═══ LESETEXT ═══

# Ace Files



## Warhamster (10. Juni 2002)

Moin.

Ihr kennt doch sicherlich alle das Programm Winace und wenn ihr Winace kennt dann kennt ihr auch bestimmt die gepackten *.ace files.
Tja, wisst ihr ob und wenn ja mit welchem Prog man diese files unter Linux entpacken kann?

Danke schon mal.

MfG Warhamster


----------



## locutus (14. Juni 2002)

Hi! Also Ein ACE-Packer für Linux ist mir nicht bekannt, allerdings kannst du ja mal auf der WinACE-Homepgae reinhorchen, ob die mehr wissen ;-)


----------



## Marcus Roffmann (14. Juni 2002)

http://www.winace.com/cgi-bin/getfi...nirvanet.net/winace/linunace204.tgz&width=628
http://www.winace.com/cgi-bin/getfi...anet-uranus.d2g.com/linunace204.tgz&width=628
http://www.winace.com/cgi-bin/getfi...om/Software/e-merge/linunace204.tgz&width=628

Um nur mal einege Links zu nennen wo Du Linux ACE bekommst.

@locutus: Deine Vermutung war garnicht mal schlecht!


----------



## Warhamster (14. Juni 2002)

Besten Dank.

Da hätte ich eigentlich auch selber drauf kommen können. 
Aber ich dachte halt, die machen das nur für Windows.

thx


----------

═══

AUFGABENSTELLUNG: Schreibe aus dem Thread zu ACE-Dateien alles von „## Warhamster (10.“ bis hinunter zu „gepackten *.ace files.“ wortgetreu ab. Maßgeblich ist allein der Thread.

═══ GEGEBENE EINTRÄGE ═══

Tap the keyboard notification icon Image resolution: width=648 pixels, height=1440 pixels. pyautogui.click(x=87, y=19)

═══
═══ GEGEBENE EINTRÄGE ═══

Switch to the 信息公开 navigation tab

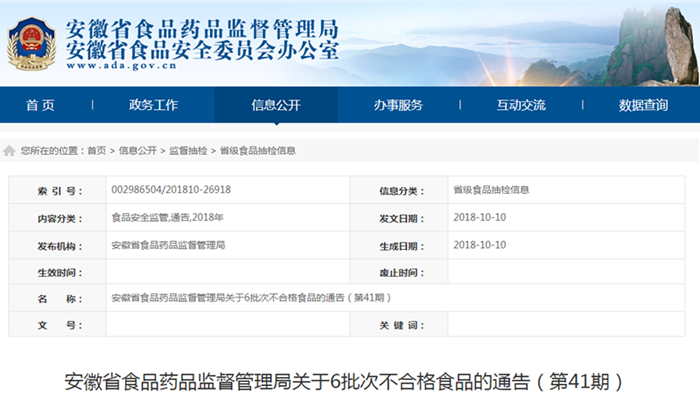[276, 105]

═══
═══ GEGEBENE EINTRÄGE ═══

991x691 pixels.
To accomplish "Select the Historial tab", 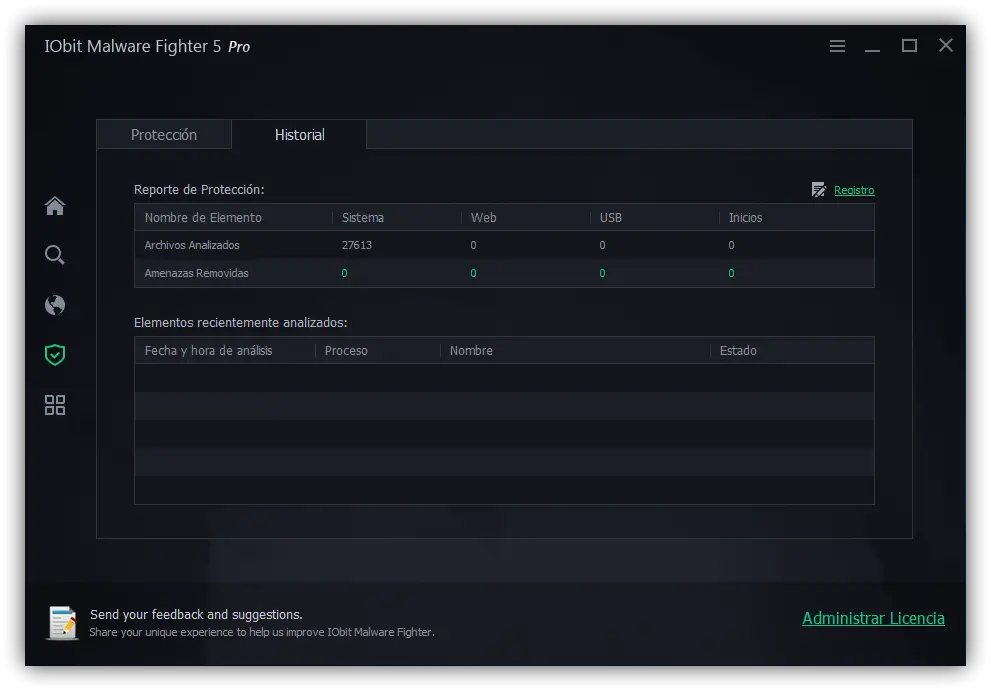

═══

LÖSUNG:
## Warhamster (10. Juni 2002)

Moin.

Ihr kennt doch sicherlich alle das Programm Winace und wenn ihr Winace kennt dann kennt ihr auch bestimmt die gepackten *.ace files.